### Required action
Take the data from its first line. Print each line exactly until the line containing "Click the yellow Sun in orbital plot" has been printed too.

### Available data
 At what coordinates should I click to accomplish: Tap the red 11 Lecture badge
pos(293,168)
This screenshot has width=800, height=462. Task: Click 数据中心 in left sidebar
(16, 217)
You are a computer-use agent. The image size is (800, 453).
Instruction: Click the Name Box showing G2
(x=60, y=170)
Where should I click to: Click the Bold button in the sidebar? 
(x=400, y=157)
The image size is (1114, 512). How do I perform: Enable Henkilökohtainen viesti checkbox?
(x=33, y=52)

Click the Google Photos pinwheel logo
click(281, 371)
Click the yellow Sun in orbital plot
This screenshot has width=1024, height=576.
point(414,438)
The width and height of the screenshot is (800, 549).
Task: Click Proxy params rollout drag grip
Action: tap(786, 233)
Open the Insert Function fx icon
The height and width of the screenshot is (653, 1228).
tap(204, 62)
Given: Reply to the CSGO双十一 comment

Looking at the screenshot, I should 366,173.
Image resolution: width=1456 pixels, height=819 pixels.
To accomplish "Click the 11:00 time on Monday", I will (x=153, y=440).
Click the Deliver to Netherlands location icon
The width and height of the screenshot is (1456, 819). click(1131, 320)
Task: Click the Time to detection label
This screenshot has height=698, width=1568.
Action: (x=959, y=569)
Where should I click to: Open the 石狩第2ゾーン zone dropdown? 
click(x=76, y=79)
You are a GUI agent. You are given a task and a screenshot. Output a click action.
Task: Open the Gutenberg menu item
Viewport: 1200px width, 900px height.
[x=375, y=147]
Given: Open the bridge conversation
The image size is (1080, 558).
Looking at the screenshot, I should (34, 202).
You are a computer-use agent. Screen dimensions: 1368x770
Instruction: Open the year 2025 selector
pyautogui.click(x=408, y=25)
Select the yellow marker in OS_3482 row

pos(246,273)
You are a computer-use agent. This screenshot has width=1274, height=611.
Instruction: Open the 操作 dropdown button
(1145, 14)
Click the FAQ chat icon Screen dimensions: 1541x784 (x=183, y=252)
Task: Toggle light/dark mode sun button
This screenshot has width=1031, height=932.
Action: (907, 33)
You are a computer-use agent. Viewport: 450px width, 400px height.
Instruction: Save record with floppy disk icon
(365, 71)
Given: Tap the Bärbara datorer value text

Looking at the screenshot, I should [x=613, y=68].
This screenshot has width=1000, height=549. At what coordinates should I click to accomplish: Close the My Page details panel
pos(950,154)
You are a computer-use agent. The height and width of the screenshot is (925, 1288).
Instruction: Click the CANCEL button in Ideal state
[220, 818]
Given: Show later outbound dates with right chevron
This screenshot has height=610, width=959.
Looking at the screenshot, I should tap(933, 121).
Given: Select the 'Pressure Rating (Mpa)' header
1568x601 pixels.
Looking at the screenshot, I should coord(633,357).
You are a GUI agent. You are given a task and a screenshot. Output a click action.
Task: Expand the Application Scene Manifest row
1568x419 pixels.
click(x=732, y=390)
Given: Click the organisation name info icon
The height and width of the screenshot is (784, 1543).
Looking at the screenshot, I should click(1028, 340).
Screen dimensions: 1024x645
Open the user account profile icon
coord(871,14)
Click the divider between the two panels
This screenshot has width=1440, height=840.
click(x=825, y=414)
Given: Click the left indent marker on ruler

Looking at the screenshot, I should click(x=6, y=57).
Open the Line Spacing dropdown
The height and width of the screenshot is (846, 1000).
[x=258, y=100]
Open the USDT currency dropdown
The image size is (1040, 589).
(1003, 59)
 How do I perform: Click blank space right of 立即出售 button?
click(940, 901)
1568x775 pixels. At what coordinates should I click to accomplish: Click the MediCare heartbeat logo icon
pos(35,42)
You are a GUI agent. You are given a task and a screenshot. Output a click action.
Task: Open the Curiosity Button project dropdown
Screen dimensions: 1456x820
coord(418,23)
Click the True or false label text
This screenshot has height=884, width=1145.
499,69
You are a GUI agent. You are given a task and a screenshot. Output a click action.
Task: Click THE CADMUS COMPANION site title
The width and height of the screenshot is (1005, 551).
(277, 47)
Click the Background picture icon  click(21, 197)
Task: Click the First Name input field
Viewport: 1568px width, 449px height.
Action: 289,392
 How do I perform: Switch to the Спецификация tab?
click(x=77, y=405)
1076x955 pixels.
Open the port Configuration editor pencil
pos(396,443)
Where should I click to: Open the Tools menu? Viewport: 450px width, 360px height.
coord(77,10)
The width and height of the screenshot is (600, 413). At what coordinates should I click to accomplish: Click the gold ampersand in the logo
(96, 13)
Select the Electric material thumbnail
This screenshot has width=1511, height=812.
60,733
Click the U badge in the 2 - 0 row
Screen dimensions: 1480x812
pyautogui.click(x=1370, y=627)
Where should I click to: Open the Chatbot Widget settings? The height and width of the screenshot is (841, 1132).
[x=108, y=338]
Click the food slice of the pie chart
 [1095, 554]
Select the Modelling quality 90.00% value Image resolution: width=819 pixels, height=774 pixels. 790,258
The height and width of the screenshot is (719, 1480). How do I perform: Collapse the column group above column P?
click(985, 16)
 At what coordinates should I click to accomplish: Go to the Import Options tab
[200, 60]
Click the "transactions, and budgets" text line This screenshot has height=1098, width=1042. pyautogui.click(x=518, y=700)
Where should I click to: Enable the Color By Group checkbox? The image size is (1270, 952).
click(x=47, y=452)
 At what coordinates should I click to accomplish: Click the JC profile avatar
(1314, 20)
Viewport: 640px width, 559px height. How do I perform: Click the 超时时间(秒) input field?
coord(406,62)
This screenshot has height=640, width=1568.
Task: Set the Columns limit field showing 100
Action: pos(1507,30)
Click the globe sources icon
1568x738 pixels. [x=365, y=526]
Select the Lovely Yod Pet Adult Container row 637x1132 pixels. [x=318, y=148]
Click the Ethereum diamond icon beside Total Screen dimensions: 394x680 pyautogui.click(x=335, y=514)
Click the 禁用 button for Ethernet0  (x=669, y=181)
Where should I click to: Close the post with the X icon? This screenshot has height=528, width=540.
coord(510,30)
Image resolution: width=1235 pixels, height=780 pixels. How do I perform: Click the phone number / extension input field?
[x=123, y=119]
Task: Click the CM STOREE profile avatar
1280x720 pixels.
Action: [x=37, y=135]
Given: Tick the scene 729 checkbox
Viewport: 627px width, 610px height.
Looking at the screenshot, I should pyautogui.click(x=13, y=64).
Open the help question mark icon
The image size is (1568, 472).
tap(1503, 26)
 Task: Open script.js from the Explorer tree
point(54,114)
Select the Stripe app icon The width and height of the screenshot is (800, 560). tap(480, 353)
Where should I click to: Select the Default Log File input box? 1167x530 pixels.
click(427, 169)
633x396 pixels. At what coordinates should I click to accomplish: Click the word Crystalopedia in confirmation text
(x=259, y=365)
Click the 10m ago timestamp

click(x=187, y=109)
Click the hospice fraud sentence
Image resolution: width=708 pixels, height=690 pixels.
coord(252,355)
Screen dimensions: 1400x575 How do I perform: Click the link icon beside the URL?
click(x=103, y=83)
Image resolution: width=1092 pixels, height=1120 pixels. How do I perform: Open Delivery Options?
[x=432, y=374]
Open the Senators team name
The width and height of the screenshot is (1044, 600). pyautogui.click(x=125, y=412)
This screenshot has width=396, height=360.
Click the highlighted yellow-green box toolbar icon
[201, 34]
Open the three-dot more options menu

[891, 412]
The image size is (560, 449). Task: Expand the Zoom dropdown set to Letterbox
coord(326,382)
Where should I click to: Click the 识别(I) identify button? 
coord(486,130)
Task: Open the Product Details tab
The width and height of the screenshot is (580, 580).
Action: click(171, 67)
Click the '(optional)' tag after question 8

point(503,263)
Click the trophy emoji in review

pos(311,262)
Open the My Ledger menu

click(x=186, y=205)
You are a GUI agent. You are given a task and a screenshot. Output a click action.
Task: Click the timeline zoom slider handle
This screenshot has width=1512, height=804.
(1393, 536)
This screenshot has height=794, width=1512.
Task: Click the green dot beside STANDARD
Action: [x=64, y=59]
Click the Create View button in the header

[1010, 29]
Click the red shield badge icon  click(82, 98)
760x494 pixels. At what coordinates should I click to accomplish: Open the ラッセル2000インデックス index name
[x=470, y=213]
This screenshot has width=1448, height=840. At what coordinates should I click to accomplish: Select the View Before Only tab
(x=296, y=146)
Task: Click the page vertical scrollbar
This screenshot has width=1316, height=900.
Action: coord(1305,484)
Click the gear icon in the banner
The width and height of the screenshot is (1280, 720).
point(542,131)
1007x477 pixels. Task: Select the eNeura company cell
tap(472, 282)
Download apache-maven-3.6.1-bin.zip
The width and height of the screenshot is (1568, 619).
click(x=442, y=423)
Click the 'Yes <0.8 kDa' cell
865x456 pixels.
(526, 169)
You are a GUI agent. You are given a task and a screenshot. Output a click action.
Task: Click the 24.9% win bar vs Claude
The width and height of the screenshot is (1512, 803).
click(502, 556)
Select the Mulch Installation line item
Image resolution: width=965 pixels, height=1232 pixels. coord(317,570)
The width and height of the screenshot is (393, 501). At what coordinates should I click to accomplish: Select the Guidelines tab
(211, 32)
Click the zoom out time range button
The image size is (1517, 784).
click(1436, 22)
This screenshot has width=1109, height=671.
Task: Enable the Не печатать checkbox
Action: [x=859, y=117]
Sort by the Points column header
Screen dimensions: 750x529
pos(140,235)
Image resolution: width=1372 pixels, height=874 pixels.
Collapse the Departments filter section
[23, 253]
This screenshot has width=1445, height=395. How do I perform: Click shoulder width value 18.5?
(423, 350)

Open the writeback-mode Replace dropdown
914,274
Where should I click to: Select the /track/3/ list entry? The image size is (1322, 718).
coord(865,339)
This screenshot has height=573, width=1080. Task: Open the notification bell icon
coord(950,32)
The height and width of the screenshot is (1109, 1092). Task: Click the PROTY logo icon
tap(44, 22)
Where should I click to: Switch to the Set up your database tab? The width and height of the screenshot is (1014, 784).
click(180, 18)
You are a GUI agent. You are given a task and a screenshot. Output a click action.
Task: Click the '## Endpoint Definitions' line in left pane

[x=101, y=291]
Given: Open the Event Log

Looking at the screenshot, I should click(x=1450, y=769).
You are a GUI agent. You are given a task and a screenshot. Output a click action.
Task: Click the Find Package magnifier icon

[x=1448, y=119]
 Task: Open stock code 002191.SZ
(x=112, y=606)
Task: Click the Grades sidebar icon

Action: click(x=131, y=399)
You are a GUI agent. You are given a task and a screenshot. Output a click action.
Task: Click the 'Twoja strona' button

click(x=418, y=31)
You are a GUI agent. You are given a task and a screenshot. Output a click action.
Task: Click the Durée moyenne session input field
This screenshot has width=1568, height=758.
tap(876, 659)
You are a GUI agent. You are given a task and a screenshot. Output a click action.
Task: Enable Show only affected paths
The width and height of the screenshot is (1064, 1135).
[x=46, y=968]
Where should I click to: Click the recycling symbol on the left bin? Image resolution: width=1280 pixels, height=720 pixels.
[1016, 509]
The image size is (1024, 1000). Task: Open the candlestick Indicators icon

### Final answer
 At what coordinates should I click to accomplish: Tap the red 11 Lecture badge
pos(293,168)
This screenshot has width=800, height=462. Task: Click 数据中心 in left sidebar
(16, 217)
You are a computer-use agent. The image size is (800, 453).
Instruction: Click the Name Box showing G2
(x=60, y=170)
Where should I click to: Click the Bold button in the sidebar? 
(x=400, y=157)
The image size is (1114, 512). How do I perform: Enable Henkilökohtainen viesti checkbox?
(x=33, y=52)

Click the Google Photos pinwheel logo
click(281, 371)
Click the yellow Sun in orbital plot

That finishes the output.